How to include custom fields?

letmaik commented 8 years ago

For cases where the spec doesn't define properties, for example, how to express certain statistical information, how should these be included in a custom extension-like way?

I don't really like the way of having a separate container like "properties" or "extensions", it feels a bit heavyweight.

How about forcing a certain naming scheme for custom properties? Like browser vendors do for CSS fields.

For example:

  "observedProperty" : {
    "label" : {
      "en": "Sea surface temperature daily mean"
    },
    "uor_statisticalMeasure": "http://www.uncertml.org/statistics/mean",
    "uor_statisticalPeriod": "P1D"
  },

So the requirement would be to have an arbitrary prefix (identifying the organization/person that created the custom property) followed by a underscore followed by the actual property name. If it gets included in the spec, then people would transition to the official names, maintaining compatibility in their clients to the custom name. Since we use camel case everywhere, those custom properties would not collide with anything.

jonblower commented 8 years ago

Looks like a reasonable plan

letmaik commented 8 years ago

I'm not convinced yet, I think people don't want to use prefixes like that, especially for cases when such custom fields never make it into an "approved" spec. They would always be second-class citizens which should not be the case.
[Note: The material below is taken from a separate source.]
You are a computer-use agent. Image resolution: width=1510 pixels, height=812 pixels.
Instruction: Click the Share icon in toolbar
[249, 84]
So... how about looking at it from a software library dependency management point of view.

Let's say everyone is allowed to define an extension (bunch of properties etc.) and publish that somewhere, maybe github. Each extension is versioned and each version has a URI (which should be a resolvable URL), like https://github.com/Reading-eScience-Centre/stats-for-covjson/releases/tag/0.1.0

How could someone express that they are using that extension in a CovJSON document? I would say this is what profiles are for:

{
  "type" : "Coverage",
  "profiles": ["GridCoverage", "https://github.com/Reading-eScience-Centre/stats-for-covjson/releases/tag/0.1.0"],
  ...
}

So maybe GridCoverage etc. are not really profiles after all? Maybe it really is something like "coverageType" and "domainType". And maybe, the basic CovJSON structure itself is just a profile:

{
  "profiles": ["http://coveragejson.org/1.0", "https://github.com/Reading-eScience-Centre/stats-for-covjson/releases/tag/0.1.0"],
  "type" : "Coverage",
  ...
}

I would even go so far as to take the profiles apart, turn it into an object and make version handling easier:

  "profiles": {
    "http://coveragejson.org": "1.0",
    "https://github.com/Reading-eScience-Centre/stats-for-covjson": "1.0"
  }

If you then require extensions to follow semantic versioning, then it is easy for clients to know which versions they understand (e.g. if they have support for 1.0, then they will understand 1.1 as well, just not all the new features, but 2.0 would be breaking).
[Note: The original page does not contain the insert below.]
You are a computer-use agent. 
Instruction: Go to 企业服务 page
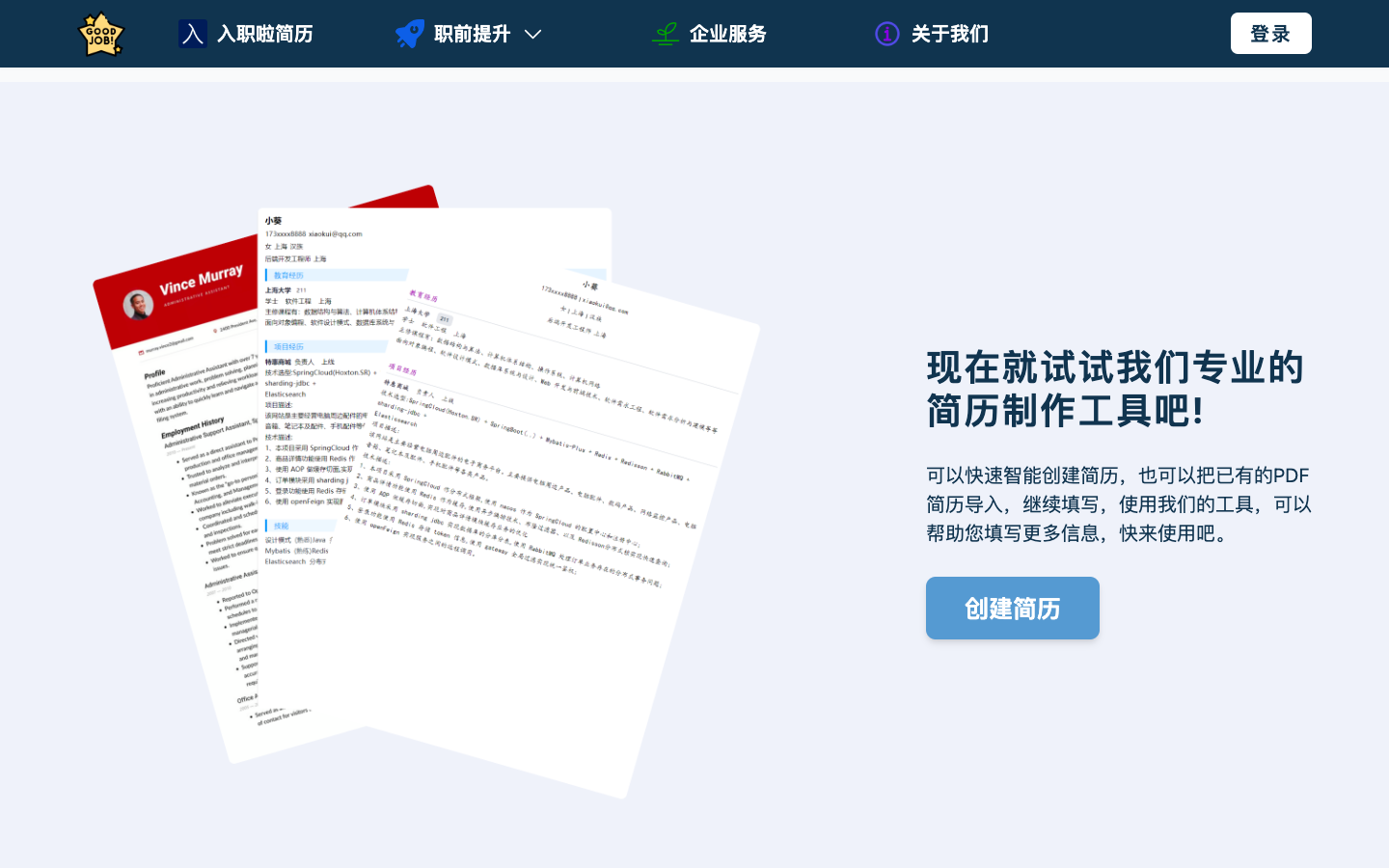pos(727,34)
How does this fit in with the 'profile' Link relation type (as in HTTP Link headers or the "profile" parameter in the media type). I would say it fits very well. You could imagine that one logical coverage is offered in multiple profiles, e.g. different CovJSON versions or different statistics extensions. A client can request those variants:

curl http://example.com/cov -H "Accept: application/prs.coverage+json; profile=\"http://coveragejson.org/2.0 https://github.com/Reading-eScience-Centre/stats-for-covjson/1.0\""
// could redirect to http://example.com/cov_with_uor_stats.covjson2

So each extension/profile must also define a URI for each version, but also a base URL for use in the CovJSON document itself for easy handling. If the client didn't send any preference for a certain profile then the server can send whatever it thinks is best. If the server doesn't have a perfect version match available, then again it sends the best it can, so it would actually parse the profile URI and extract the version number to do calculations on it (I think this is fine, even though URIs are opaque... in that case, there is a clear idea and purpose of all that and the extension base URI will be the same between versions). And that's content negotiation.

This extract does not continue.